[What this task involves]
Your answer must be every line of the data that holds the string "Expand".

^^^^^^^^^^^^^^^^

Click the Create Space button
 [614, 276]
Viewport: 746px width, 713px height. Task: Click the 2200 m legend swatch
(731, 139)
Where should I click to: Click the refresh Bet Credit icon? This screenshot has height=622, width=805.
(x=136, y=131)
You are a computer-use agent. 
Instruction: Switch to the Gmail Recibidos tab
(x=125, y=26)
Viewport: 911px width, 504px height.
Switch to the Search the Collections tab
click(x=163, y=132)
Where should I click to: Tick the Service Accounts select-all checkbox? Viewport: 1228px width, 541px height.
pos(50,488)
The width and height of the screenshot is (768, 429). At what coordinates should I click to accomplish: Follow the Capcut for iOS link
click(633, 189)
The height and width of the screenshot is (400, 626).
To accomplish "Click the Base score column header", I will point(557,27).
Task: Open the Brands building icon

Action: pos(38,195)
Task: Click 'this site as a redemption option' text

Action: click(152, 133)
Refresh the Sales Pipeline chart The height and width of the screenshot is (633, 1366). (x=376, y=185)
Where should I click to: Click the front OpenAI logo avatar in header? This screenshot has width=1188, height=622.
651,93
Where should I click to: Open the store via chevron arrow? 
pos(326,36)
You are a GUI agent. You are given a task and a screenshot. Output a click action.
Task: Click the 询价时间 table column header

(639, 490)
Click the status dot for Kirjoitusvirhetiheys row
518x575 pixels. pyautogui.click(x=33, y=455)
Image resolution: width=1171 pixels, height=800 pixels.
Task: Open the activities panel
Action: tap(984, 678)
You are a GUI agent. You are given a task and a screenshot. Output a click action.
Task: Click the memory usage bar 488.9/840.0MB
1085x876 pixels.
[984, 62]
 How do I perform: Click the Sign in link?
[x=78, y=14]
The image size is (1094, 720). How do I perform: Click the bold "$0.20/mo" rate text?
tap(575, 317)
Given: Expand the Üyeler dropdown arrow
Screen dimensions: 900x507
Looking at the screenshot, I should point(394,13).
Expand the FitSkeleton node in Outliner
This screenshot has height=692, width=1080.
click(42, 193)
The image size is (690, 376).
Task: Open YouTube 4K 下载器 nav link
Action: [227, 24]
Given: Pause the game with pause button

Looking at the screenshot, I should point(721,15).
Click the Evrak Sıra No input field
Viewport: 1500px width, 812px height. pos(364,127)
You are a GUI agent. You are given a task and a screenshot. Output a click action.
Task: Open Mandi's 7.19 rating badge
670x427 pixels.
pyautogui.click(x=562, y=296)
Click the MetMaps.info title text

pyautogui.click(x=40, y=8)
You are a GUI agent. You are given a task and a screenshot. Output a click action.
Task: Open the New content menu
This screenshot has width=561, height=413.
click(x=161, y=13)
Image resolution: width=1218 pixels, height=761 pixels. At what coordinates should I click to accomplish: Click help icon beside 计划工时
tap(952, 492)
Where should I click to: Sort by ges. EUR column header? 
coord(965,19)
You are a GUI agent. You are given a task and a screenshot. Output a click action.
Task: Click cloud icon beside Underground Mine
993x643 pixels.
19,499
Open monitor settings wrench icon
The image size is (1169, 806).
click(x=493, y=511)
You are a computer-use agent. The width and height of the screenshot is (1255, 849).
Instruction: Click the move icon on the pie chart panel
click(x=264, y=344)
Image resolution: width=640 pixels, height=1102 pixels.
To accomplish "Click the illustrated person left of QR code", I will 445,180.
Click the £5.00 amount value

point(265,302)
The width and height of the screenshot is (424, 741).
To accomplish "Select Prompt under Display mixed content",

^^^^^^^^^^^^^^^^

[Solution to this task]
Given: Expand the Üyeler dropdown arrow
Expand the FitSkeleton node in Outliner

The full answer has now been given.